## ОТРЫВОК
_ _ _ _ _ _ _

Каково это – быть добровольцем? Какие настроения у бойцов?
Сколько бы ни трясли чернухи о добровольцах – без них никак. Двадцать мотивированных бойцов стоят сотни взятых в плен военкоматами. Это аксиома. Есть нерушимая разница между молодым парнем, который бросил все и готов воевать, иногда даже без официального оформления, и пропитым зашуганным солдатом с военным принципом: «Я мобилизованный здесь гнию».
С другой стороны, сейчас батальоны МВД отведены с фронта, а ДУК ПС додавили – они идут в СБУ. Поэтому, кто хочет воевать, должен идти в армию. Армия наша еще очень инертна. Меньше добровольцев сейчас именно по причине нежелания попадать в систему старой военщины. Я бы тоже не пошел в вооруженные силы наобум. Только в ту часть, в которой смог бы доверять бойцам и офицерам рядом с собой.
Я не терплю глупых смертей. Хватит с меня покойного айдаровца Ореста, погибшего из-за идиотского приказа Мельничука. Если патриот должен погибнуть, то для выполнения реальной задачи, а не из-за хаоса в генштабе.
Сейчас я, кстати, провожу тренинги для других бойцов по оперативной работе и идентификации сепаратистов. Поэтому если кто-то из читателей друзей-военных заинтересуется, могут обращаться ко мне через Facebook.
В целом история у меня и моих друзей несколько напоминает нашу армию. Было трудно, но мы шли к своей цели, делали как умели, учились. Сейчас, спустя год, все – кто тогда поставил себе цель попасть в спецподразделения различных структур – попал туда. Или по меньшей мере имеет сейчас такую возможность. Кто отчаялся – уволился и вернулся к мирной жизни. Терпение и труд все перетрут, как говорится. Так перетрем и российскую армию.

_ _ _ _ _ _ _

## ИСХОДНЫЙ МАТЕРИАЛ

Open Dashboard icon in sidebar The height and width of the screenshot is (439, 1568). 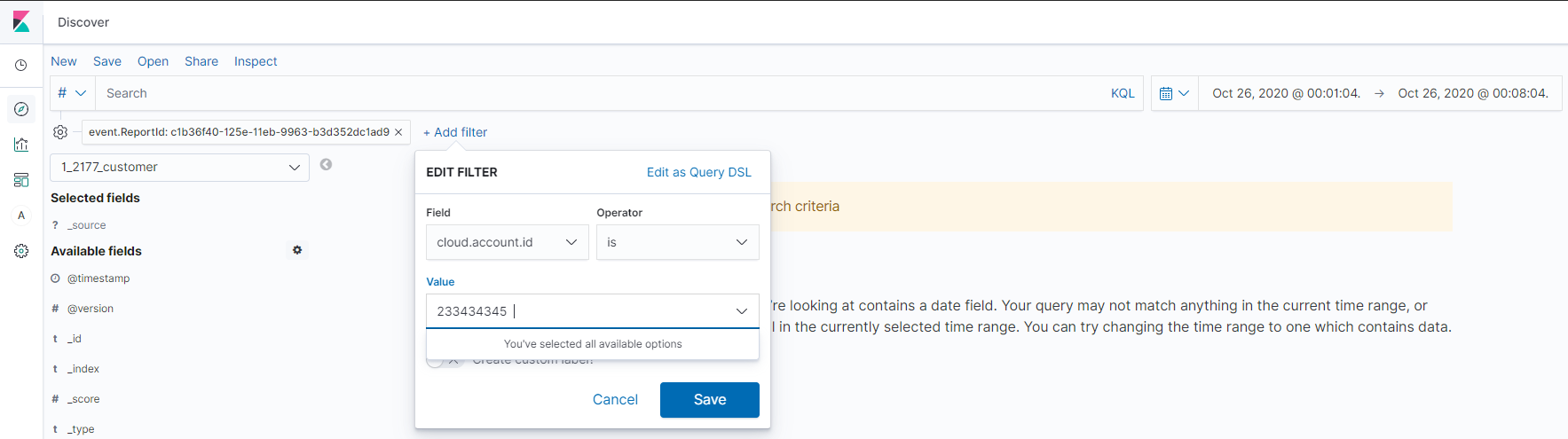click(x=21, y=180)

_ _ _ _ _ _ _

## ЗАДАНИЕ A
Определите, согласуются ли с отрывком о добровольцах следующие утверждения: (i) двадцать мотивированных бойцов стоят сотни взятых военкоматами; (ii) батальоны МВД сейчас находятся на фронте; (iii) автор проводит тренинги для других бойцов по оперативной работе и идентификации сепаратистов. На каждое ответьте «да» или «нет» и дословно приведите решающие слова отрывка.
## ЗАДАНИЕ B
Перепишите без изменений часть отрывка о добровольцах, начав с места, где стоят слова «С другой стороны, сейчас», и закончив после слов «рядом с собой.».
Материал существует отдельно от отрывка о добровольцах.

## ОТВЕТ A
(i) Да: «Двадцать мотивированных бойцов стоят сотни взятых в плен военкоматами».
(ii) Нет: «сейчас батальоны МВД отведены с фронта».
(iii) Да: «провожу тренинги для других бойцов по оперативной работе и идентификации сепаратистов».

## ОТВЕТ B
С другой стороны, сейчас батальоны МВД отведены с фронта, а ДУК ПС додавили – они идут в СБУ. Поэтому, кто хочет воевать, должен идти в армию. Армия наша еще очень инертна. Меньше добровольцев сейчас именно по причине нежелания попадать в систему старой военщины. Я бы тоже не пошел в вооруженные силы наобум. Только в ту часть, в которой смог бы доверять бойцам и офицерам рядом с собой.